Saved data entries

• • • • •

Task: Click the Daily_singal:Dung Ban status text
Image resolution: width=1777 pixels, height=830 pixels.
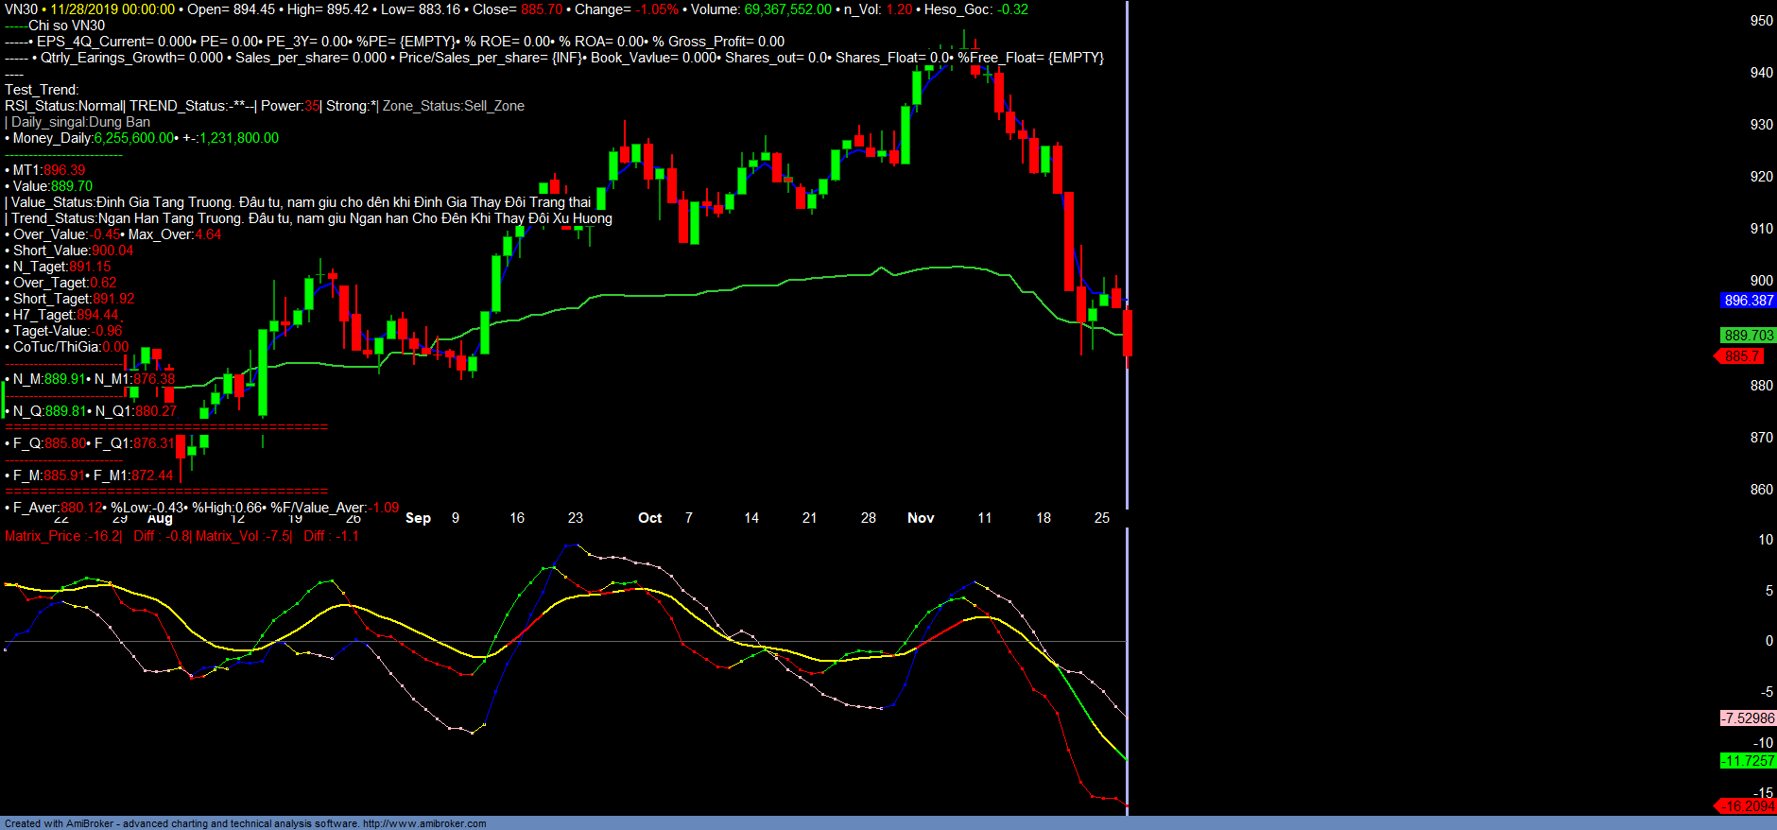Action: (80, 122)
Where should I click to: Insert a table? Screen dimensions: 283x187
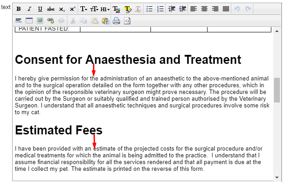(x=29, y=21)
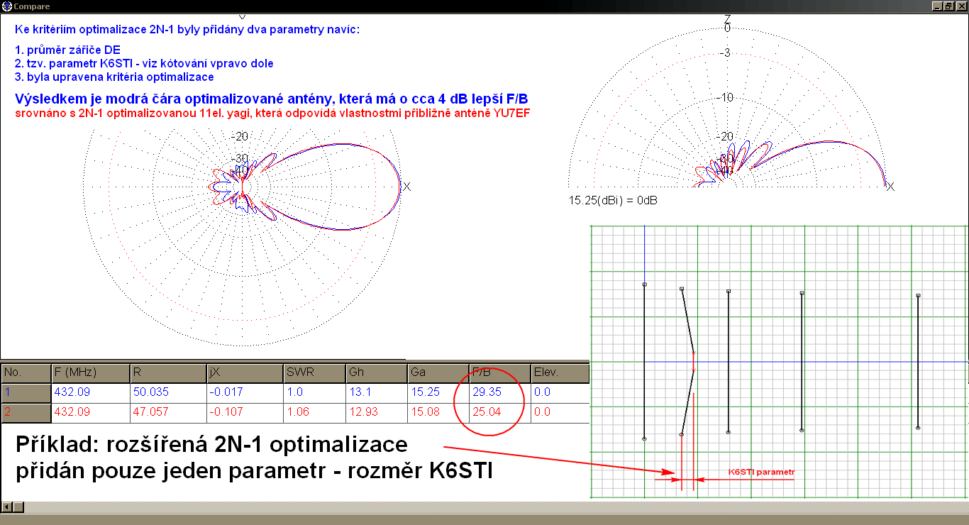Click the F/B value 29.35 cell

click(499, 392)
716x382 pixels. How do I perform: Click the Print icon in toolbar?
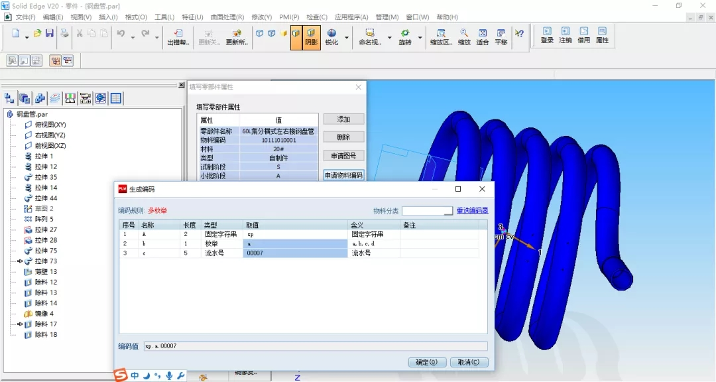coord(64,34)
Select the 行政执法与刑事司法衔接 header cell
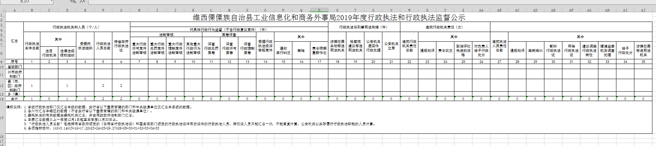Image resolution: width=656 pixels, height=146 pixels. [364, 27]
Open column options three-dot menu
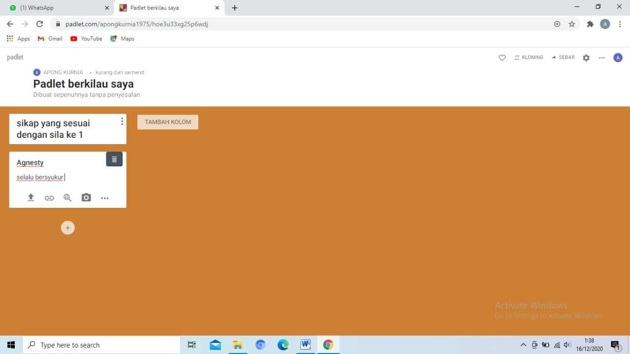Viewport: 630px width, 354px height. click(122, 122)
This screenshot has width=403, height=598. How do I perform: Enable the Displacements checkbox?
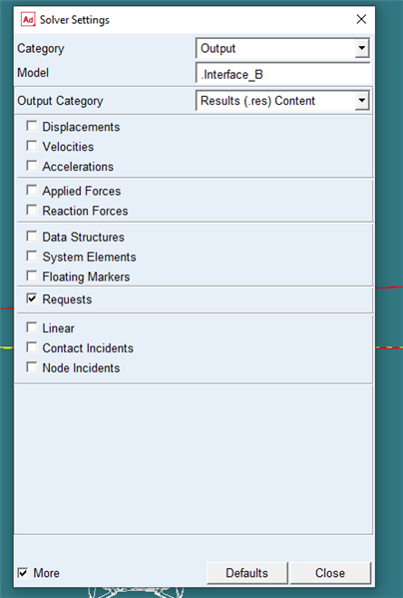click(32, 126)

• • • • •

• **Problem requirements**
Set the entries down again exactly. Do not include the images.

• **Written solution**
Task: Click the Daily_singal:Dung Ban status text
Image resolution: width=1777 pixels, height=830 pixels.
Action: (80, 122)
Where should I click to: Insert a table? Screen dimensions: 283x187
(x=29, y=21)
Click the F/B value 29.35 cell

click(499, 392)
716x382 pixels. How do I perform: Click the Print icon in toolbar?
coord(64,34)
Select the 行政执法与刑事司法衔接 header cell
Image resolution: width=656 pixels, height=146 pixels. [364, 27]
Open column options three-dot menu
Viewport: 630px width, 354px height. click(122, 122)
This screenshot has width=403, height=598. How do I perform: Enable the Displacements checkbox?
click(32, 126)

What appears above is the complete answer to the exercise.